ISS: Iran Memiliki Keunggulan Militer atas AS dan Sekutunya - Radar Militer

09 November 2019

ISS: Iran Memiliki Keunggulan Militer atas AS dan Sekutunya


Lembaga think tank militer International Institute for Strategic Studies (IISS) dalam laporan terbarunya mengatakan Iran sekarang memiliki keunggulan militer yang efektif atas Amerika Serikat (AS) dan sekutunya di Timur Tengah.
Militer Iran
Militer Iran 
Keunggulan ini bukan karena faktor senjata, tapi pada kemampuannya untuk berperang menggunakan pihak ketiga seperti milisi Syiah dan kelompok pemberontak.
IISS menyimpulkan dalam salah satu penilaian paling rinci tentang strategi dan doktrin Iran di Lebanon, Suriah, Irak, dan Yaman, kemampuan pihak ketiga Iran telah menjadi senjata pilihan Teheran.
Studi IISS selama 16 bulan yang disebut "Iran's Networks of Influence" mengklaim bahwa jaringan pihak ketiga lebih penting bagi kekuatan Iran daripada program misil balistik, dugaan program senjata nuklir atau pun pasukan militer konvensionalnya.
IISS melanjutkan, secara keseluruhan, keseimbangan militer konvensional masih berpihak pada AS dan sekutu-sekutunya di kawasan itu. Namun, keseimbangan kekuatan efektif kini mendukung Iran.
Terlepas dari sanksi AS, laporan itu mengatakan, Iran telah menemui sedikit perlawanan internasional untuk strateginya, bahkan jika sekarang menghadapi tantangan baru dari pengunjuk rasa nasionalis anti-Iran di beberapa negara di mana Teheran memiliki pengaruh.
Temuan itu kemungkinan akan memperkuat posisi diplomat Barat yang berpendapat bahwa setiap kesepakatan nuklir baru dengan Iran harus mencakup tidak hanya kendala yang diperbarui pada program nuklir negara itu, tetapi juga komitmen pada perilaku regionalnya.
Jaringan kekuatan pihak ketiga Iran "yang beroperasi secara berbeda di sebagian besar negara" telah dirancang, diperkuat dan dikerahkan oleh Teheran sebagai sarana utama untuk melawan musuh regional dan tekanan internasional. "Kebijakan telah secara konsisten memberikan keuntungan Iran tanpa biaya atau risiko konfrontasi langsung dengan musuh," kata IISS dalam laporannya.
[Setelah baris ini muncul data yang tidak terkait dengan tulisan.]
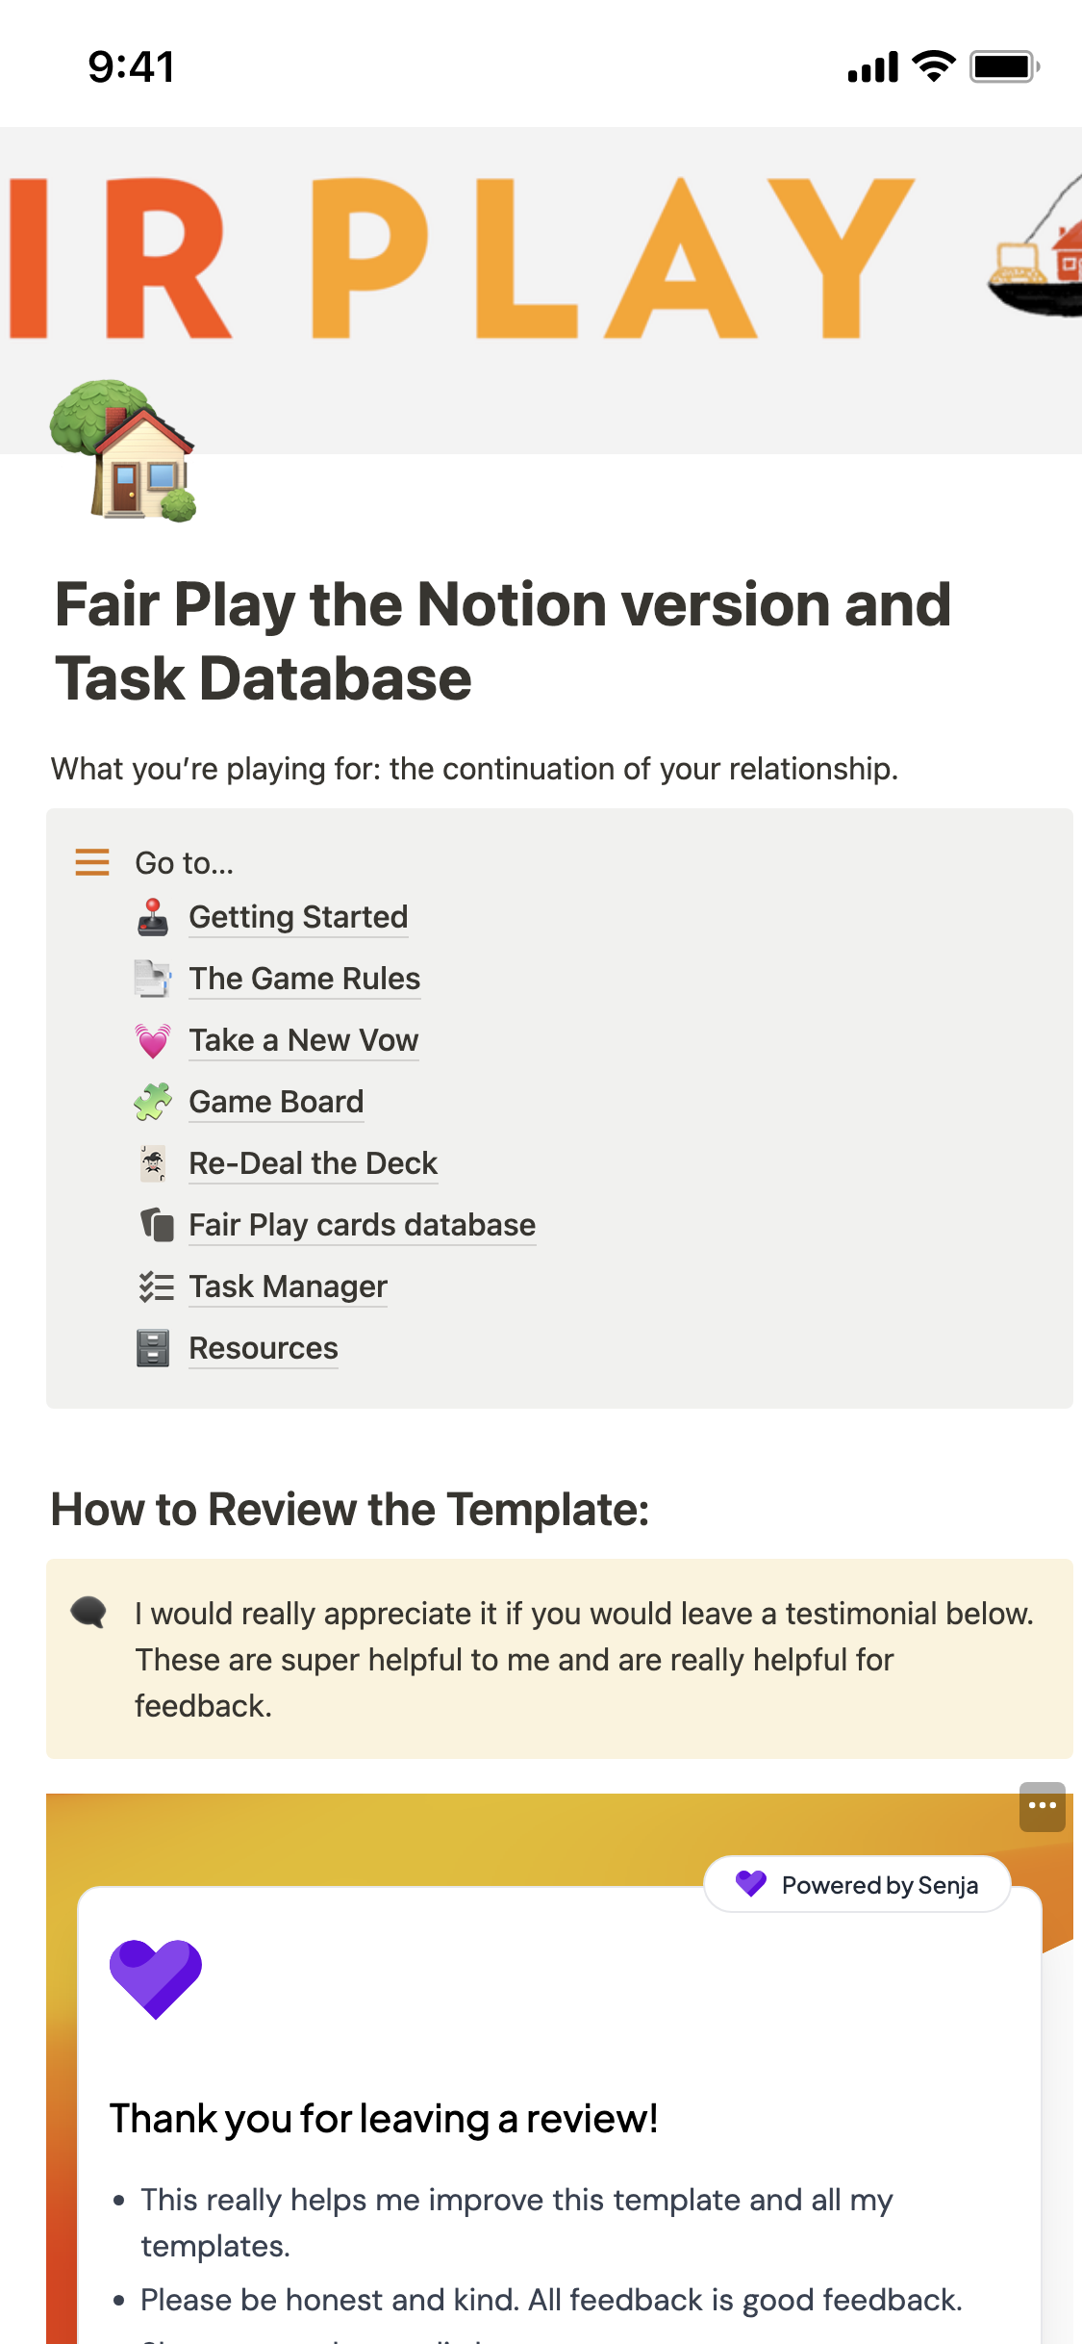
Task: Select the joystick icon beside Getting Started
Action: pos(154,916)
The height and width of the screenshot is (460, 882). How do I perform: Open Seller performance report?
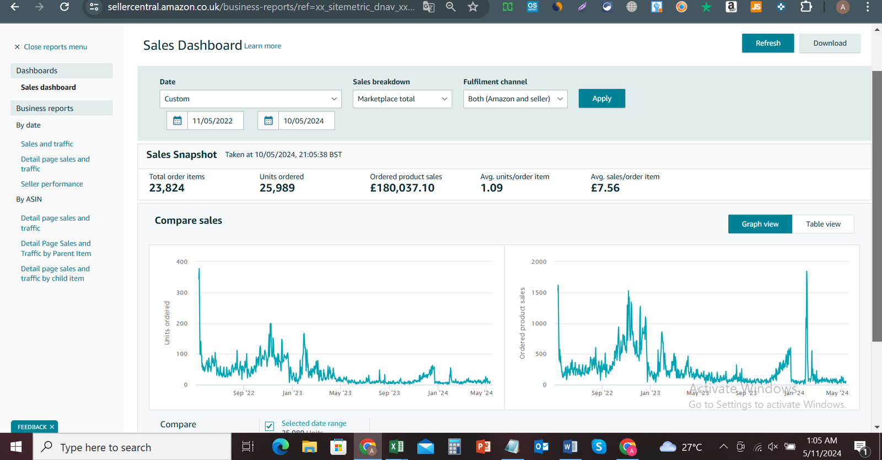point(52,184)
"Iran berperang dan memenangkan perang yang terjadi di antara rakyat, bukan perang antarnegara," lanjut laporan IISS, dikutip The Guardian, Kamis (7/11/2019). "Iran menghindari konflik negara dengan negara yang simetris, mengetahui bahwa itu akan dibasmi. Sebaliknya, ia mengejar peperangan asimetris melalui mitra non-negara."
Laporan itu mengklaim penerapan kekuatan konvensional tidak dapat mengimbangi kemampuan kedaulatan Iran selama 40 tahun terakhir, karena sebagian besar konflik di Timur Tengah tidak didefinisikan oleh perang negara dengan negara yang melibatkan paritas kekuatan yang tunduk pada hukum internasional. "Tetapi sebaliknya rumit dan ruang pertempuran yang padat yang tidak melibatkan aturan hukum atau akuntabilitas, visibilitas rendah dan banyak pemain yang mewakili mosaik kepentingan lokal dan regional," imbuh IISS.
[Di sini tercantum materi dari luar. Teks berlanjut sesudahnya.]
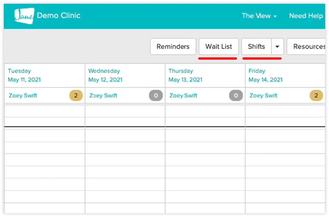Viewport: 329px width, 217px height.
Task: Click Zoey Swift under Thursday
Action: [x=183, y=95]
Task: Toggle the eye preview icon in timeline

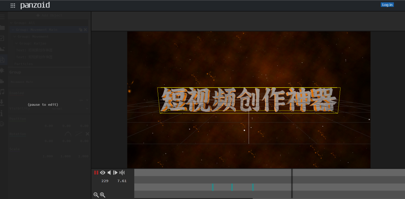Action: pos(102,173)
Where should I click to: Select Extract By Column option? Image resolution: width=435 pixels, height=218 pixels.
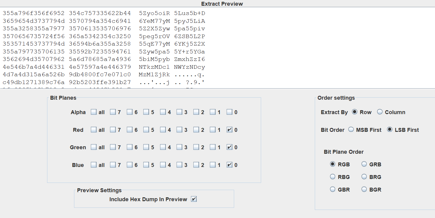pyautogui.click(x=380, y=112)
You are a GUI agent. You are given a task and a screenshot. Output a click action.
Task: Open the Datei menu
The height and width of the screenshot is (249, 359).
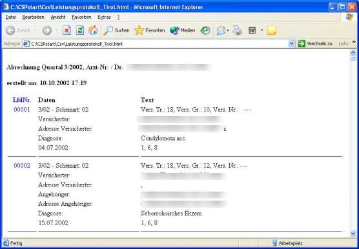pos(11,17)
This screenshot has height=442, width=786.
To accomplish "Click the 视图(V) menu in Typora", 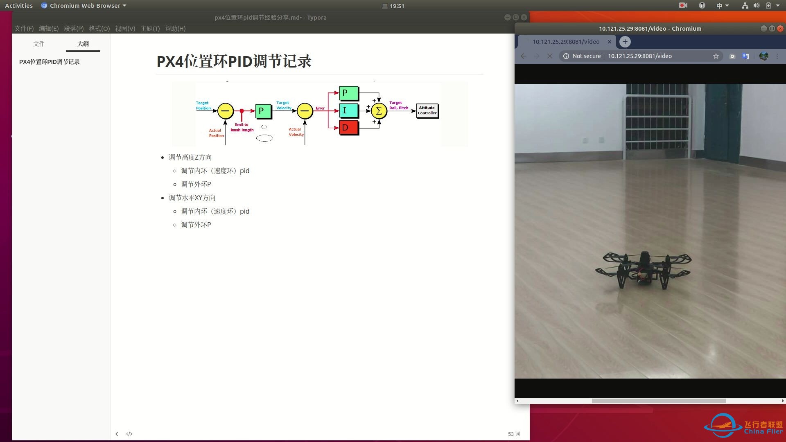I will click(125, 29).
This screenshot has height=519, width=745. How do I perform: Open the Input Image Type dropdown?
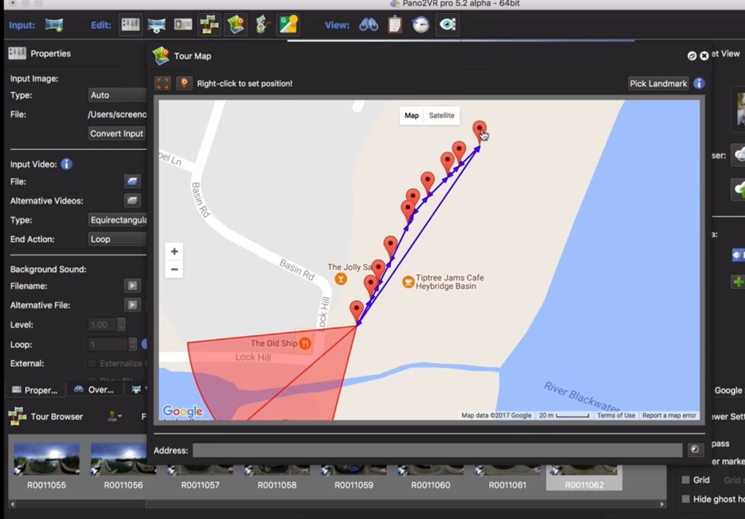(x=117, y=95)
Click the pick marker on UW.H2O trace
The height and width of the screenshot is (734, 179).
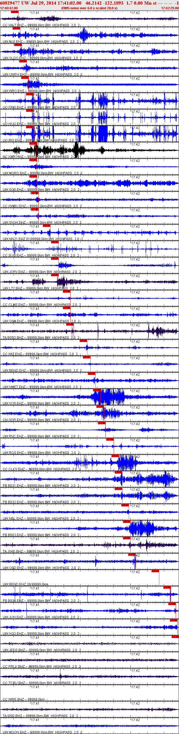click(x=173, y=620)
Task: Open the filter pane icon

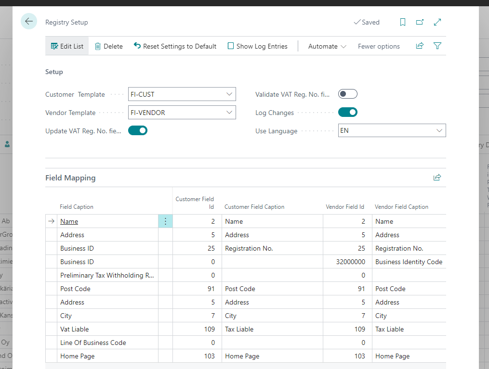Action: tap(437, 46)
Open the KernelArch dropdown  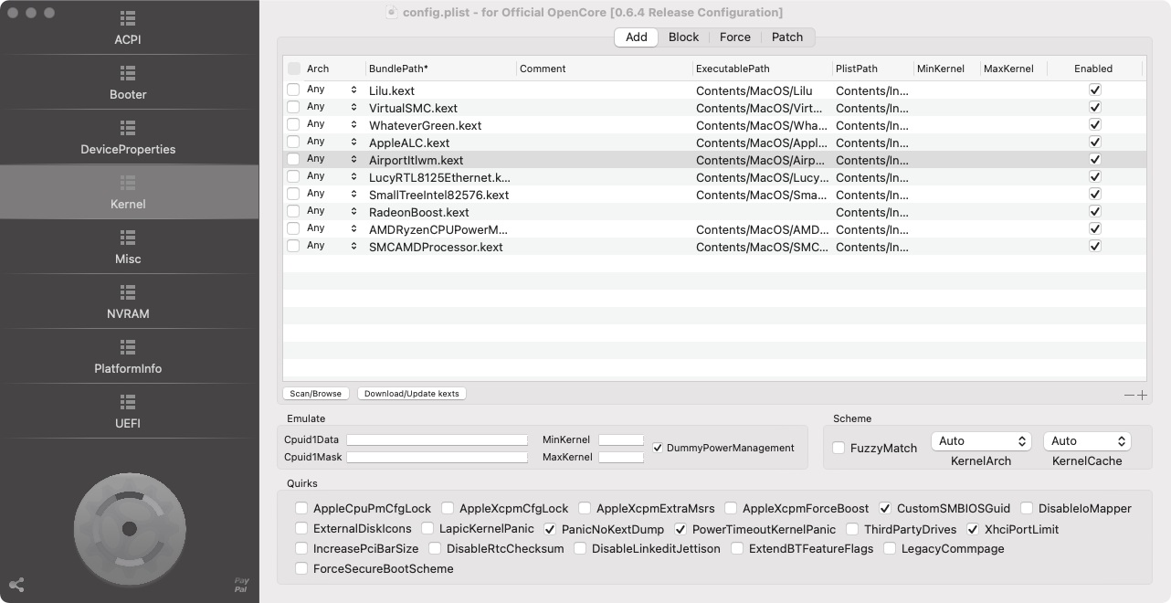point(981,441)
Menurut lembaga tersebut, tidak ada negara yang seaktif atau seefektif Iran dalam konflik regional di zaman modern. IISS bahkan menghitung total biaya untuk ekonomi Iran dari kegiatannya di Suriah, Irak dan Yaman adalah USD 16 miliar, sementara Hizbullah Libanon menerima USD700 juta setiap tahun dari Iran.
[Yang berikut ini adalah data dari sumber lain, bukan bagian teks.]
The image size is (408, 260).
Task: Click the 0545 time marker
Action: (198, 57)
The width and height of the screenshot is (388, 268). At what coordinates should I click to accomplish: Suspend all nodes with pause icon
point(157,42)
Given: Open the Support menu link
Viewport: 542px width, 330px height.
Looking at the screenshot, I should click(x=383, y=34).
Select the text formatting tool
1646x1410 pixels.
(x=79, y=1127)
Iran telah mengembangkan kemampuannya melalui pasukan ekstrateritorial al-Quds dan mendaftar berbagai milisi "berjumlah 200.000 petempur" dan terlibat dalam konflik "zona abu-abu" yang mempertahankan permusuhan di bawah ambang batas perang negara dengan negara.
Laporan tersebut berargumen bahwa pemikiran ideologis dan strategis Iran dicontohkan dalam pidato yang diberikan setelah serangan terhadap fasilitas minyak Aramco di Arab Saudi pada 14 September 2019. Pidato itu disampaikan oleh perwakilan pemimpin tertinggi di provinsi Razavi Khorasan, Ahmad Alamolhoda.
"Iran saat ini tidak memiliki kendala geografis di masa lalu. Hari ini, Iran juga merupakan Pasukan Mobilisasi Populer Irak, Hizbullah Libanon, Ansarullah di Yaman, Front Nasional Suriah, Jihad Islam Palestina dan Hamas. Semua ini datang untuk mewakili Iran dan karena itu Iran tidak lagi hanya kita. Sayyid dari front (Sekretaris Jenderal Hizbullah, Hassan Nasrallah) menyatakan bahwa perlawanan di kawasan itu memiliki satu pemimpin dan pemimpin itu adalah pemimpin tertinggi Revolusi Islam Iran," katanya dalam pidato saat itu.
Laporan IISS mengatakan taktik Iran untuk mendapatkan pengaruh berbeda di masing-masing negara.
Di Irak, Teheran menggunakan pemberontak untuk menyerang tentara AS. Di Suriah, komandan pasukan al-Quds, Qasem Suleimani, mendukung pasukan reguler Suriah untuk memerangi pemberontak multinasional yang didukung oleh AS.
Di Lebanon, hubungan Hizbullah dengan Teheran telah berkembang. Persediaan roket, senjata anti-tank, rudal, dan 25.000 senjata cadangan yang diberikan kepada Hizbullah telah menjadikan kelompok Lebanon itu sebuah pasukan ekspedisi.
Hizbullah "sekarang partai terbesar di Parlemen Lebanon" telah tumbuh karena negara setempat lemah, tidak memiliki legitimasi, komunitas Syiah yang sebagian besar homogen, serta distribusi kekuasaan sektarian yang memungkinkan sekte bersatu untuk memblokir pembuatan kebijakan dan ancaman Israel.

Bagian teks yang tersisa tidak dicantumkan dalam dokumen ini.